TASK BRIEF: Check each line of the records below and collect those that include the word "profile".

DATA TO PROCESS:
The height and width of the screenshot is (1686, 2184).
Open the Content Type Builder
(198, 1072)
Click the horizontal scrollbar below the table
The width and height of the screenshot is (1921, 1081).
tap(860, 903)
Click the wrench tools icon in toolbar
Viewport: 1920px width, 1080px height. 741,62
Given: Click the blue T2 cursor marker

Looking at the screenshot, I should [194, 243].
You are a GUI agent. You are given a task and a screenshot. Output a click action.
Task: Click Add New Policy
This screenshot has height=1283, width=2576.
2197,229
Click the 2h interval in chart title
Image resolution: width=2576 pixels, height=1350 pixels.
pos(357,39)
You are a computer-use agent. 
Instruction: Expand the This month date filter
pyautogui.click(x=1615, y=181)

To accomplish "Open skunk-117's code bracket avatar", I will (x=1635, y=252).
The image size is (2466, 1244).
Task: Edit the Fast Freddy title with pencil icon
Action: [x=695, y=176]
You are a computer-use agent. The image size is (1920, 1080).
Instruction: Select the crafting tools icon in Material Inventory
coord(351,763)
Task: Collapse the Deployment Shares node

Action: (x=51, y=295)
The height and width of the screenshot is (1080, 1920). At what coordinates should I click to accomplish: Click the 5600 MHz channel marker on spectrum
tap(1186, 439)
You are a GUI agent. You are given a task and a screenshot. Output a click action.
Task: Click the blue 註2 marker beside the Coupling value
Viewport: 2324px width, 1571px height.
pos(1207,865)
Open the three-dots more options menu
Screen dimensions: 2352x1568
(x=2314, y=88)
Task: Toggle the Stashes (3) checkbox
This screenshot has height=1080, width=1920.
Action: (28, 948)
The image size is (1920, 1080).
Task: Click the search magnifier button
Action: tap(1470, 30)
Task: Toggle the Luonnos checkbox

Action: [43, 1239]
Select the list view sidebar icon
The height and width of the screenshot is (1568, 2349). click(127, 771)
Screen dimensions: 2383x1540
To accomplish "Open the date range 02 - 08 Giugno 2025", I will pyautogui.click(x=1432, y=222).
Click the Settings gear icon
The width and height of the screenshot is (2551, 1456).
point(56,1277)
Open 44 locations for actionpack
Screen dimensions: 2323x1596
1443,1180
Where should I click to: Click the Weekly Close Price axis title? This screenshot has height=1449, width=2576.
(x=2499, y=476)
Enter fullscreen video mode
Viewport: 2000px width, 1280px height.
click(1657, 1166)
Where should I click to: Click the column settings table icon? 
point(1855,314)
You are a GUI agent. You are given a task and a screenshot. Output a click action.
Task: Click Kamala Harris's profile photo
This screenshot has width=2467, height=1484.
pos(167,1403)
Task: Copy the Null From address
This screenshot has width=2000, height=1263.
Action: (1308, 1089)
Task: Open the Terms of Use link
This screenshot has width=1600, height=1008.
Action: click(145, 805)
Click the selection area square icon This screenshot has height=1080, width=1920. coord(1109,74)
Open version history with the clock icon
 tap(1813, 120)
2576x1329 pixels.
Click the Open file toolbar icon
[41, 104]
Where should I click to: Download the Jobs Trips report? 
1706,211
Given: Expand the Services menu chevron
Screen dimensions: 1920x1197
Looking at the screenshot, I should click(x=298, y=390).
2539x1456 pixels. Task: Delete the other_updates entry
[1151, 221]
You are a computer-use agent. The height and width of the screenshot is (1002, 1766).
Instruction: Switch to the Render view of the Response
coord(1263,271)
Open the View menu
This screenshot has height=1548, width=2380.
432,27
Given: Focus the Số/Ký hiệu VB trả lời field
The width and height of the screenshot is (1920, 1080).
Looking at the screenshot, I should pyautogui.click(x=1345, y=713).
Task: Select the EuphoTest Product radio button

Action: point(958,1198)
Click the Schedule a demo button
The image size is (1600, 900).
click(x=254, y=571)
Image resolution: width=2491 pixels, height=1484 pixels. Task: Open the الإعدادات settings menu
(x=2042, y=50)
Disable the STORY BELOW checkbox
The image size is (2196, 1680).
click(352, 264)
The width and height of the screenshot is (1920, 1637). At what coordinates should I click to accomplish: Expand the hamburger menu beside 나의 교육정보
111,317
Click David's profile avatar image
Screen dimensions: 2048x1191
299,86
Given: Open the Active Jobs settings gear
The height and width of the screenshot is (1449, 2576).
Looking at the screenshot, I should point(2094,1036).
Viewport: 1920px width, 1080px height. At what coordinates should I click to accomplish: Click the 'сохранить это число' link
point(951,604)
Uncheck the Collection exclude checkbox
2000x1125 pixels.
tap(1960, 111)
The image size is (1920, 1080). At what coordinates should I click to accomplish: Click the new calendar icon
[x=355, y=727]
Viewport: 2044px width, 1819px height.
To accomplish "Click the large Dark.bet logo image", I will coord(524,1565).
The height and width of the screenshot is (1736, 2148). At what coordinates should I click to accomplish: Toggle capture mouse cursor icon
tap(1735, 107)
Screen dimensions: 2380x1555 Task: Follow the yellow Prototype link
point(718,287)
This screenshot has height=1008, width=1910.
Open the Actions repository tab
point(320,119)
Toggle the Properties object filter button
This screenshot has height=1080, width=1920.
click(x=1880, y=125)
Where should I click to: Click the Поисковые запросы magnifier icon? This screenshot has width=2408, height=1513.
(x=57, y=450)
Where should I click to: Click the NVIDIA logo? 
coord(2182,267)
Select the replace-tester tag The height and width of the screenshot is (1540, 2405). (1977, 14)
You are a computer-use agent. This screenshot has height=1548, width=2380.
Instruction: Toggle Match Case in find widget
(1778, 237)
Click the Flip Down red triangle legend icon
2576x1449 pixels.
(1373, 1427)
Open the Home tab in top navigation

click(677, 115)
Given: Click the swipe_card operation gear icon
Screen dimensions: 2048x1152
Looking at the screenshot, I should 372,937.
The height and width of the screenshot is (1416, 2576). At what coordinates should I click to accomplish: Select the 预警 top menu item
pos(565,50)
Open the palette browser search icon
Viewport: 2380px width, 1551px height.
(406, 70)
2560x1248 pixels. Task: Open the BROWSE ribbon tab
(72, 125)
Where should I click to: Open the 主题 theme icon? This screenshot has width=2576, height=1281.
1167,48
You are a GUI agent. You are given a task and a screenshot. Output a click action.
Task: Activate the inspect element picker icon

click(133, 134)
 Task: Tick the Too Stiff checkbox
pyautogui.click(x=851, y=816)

ANSWER SPACE:
Task: Click Kamala Harris's profile photo
Click David's profile avatar image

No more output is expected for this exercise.